Einde inhoudsopgave
Verdrag betreffende beperking van gevallen van meervoudige nationaliteit en betreffende militaire verplichtingen in geval van meervoudige nationaliteit
Artikel 8
Geldend
Geldend vanaf 28-03-1968
- Bronpublicatie:
06-05-1963, Trb. 1964, 4 (uitgifte: 24-01-1964, kamerstukken/regelingnummer: -)
- Inwerkingtreding
28-03-1968
- Bronpublicatie inwerkingtreding:
17-05-1985, Trb. 1985, 75 (uitgifte: 01-01-1985, kamerstukken/regelingnummer: -)
- Vakgebied(en)
Staatsrecht / Nationaliteitsrecht
Internationaal publiekrecht / Bijzondere onderwerpen
1.
Elke Verdragsluitende Partij kan, hetzij op het tijdstip van ondertekening, hetzij op het tijdstip van de nederlegging van haar akte van bekrachtiging, aanvaarding of toetreding, verklaren, dat zij gebruik maakt van één of meer der voorbehouden vermeld in de Bijlage bij dit Verdrag.

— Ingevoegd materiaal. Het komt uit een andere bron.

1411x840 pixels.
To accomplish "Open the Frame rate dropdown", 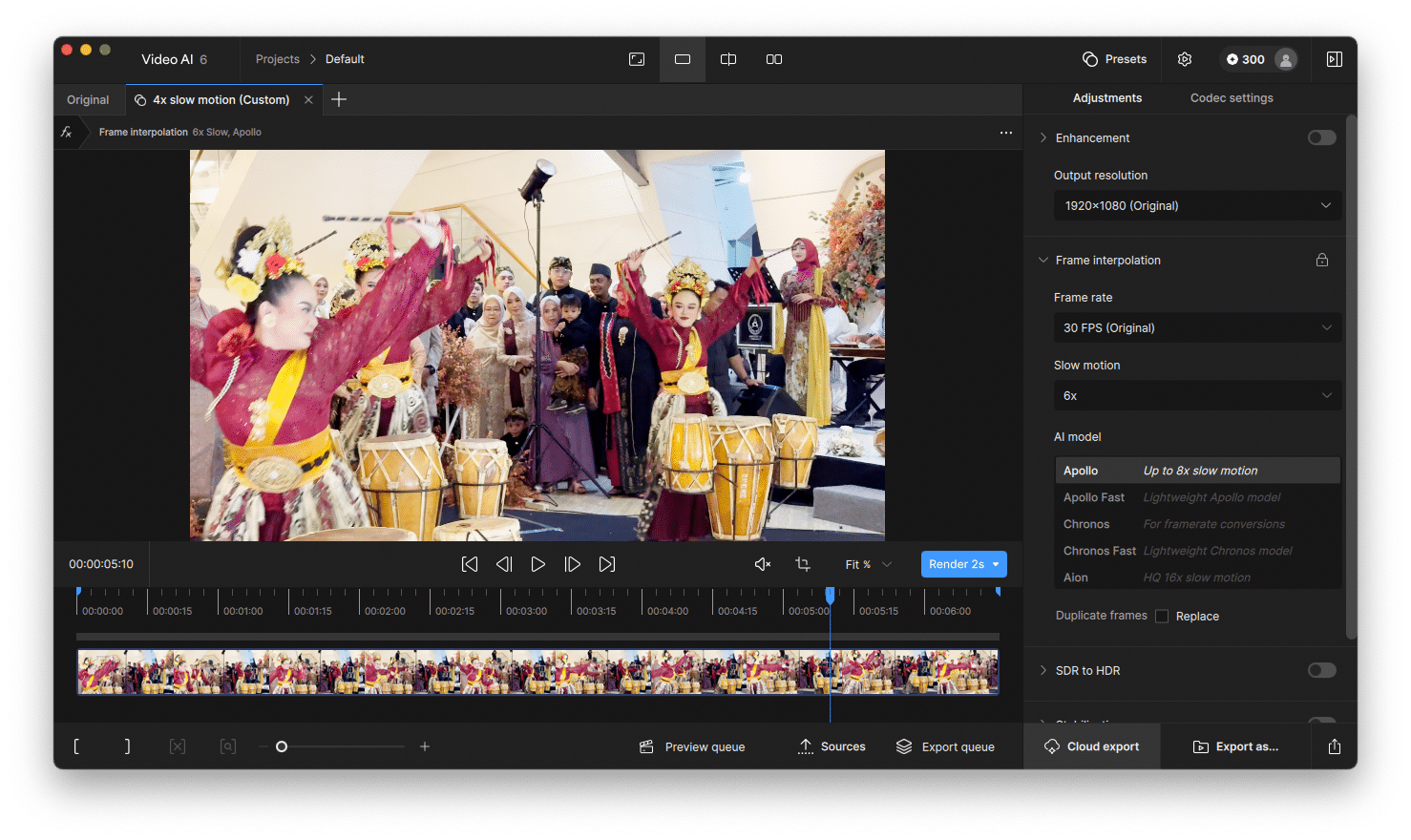I will click(x=1197, y=327).
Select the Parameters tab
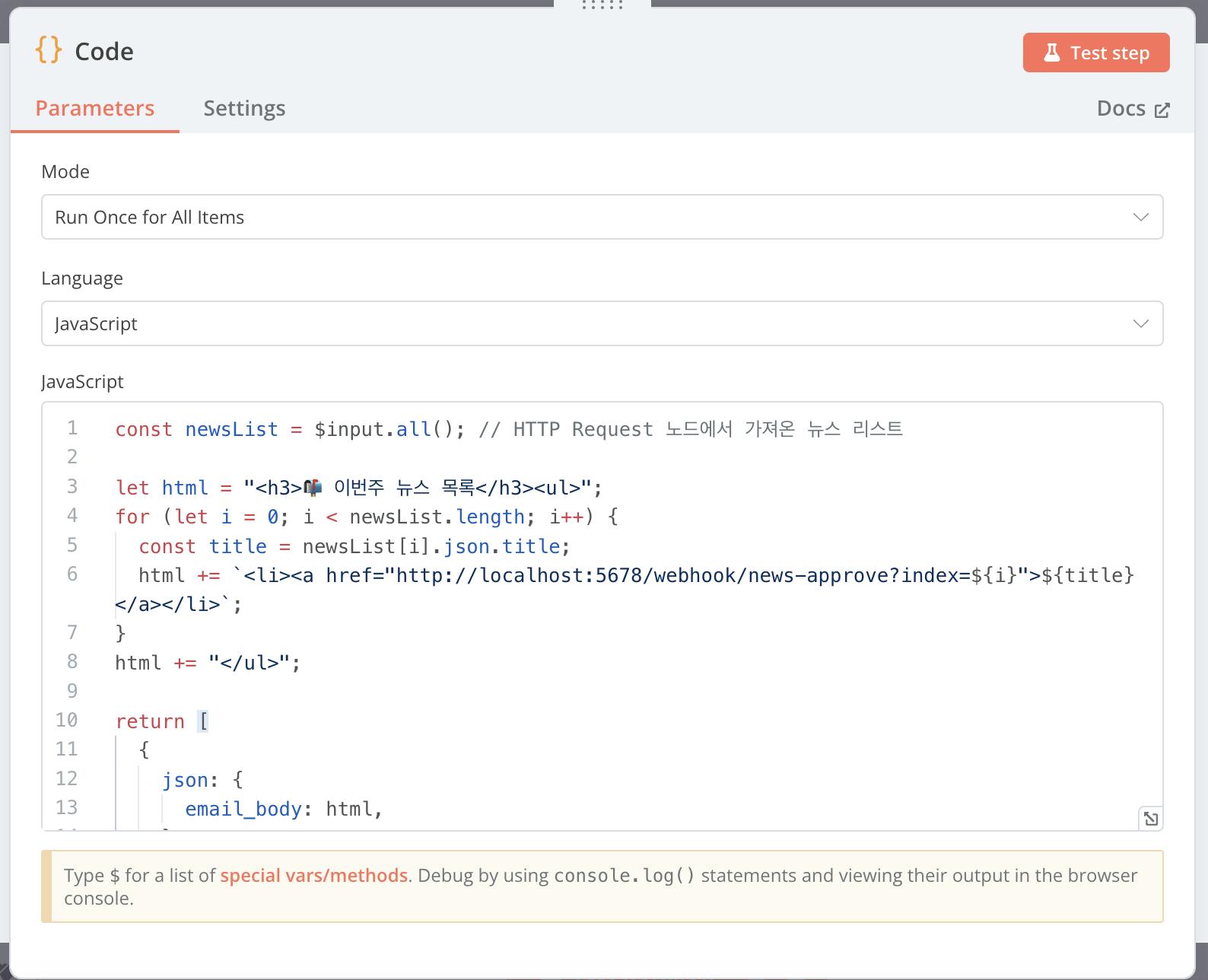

Geen enkel ander voorbehoud kan worden toegestaan.
2.
Elke Verdragsluitende Partij kan een voorbehoud, gemaakt overeenkomstig het voorgaande lid, geheel of gedeeltelijk intrekken door een aan de Secretaris-Generaal van de Raad van Europa gerichte mededeling, welke van kracht wordt op de datum van ontvangst.
3.
Een Verdragsluitende Partij die overeenkomstig dit artikel gebruik heeft gemaakt van een voorbehoud ten aanzien van een bepaling van het Verdrag, kan geen aanspraak maken op de toepassing van die bepaling door een andere Partij. Zij kan evenwel, indien het voorbehoud gedeeltelijk of voorwaardelijk is, aanspraak maken op de toepassing van die bepaling voor zover zij deze zelf heeft aanvaard.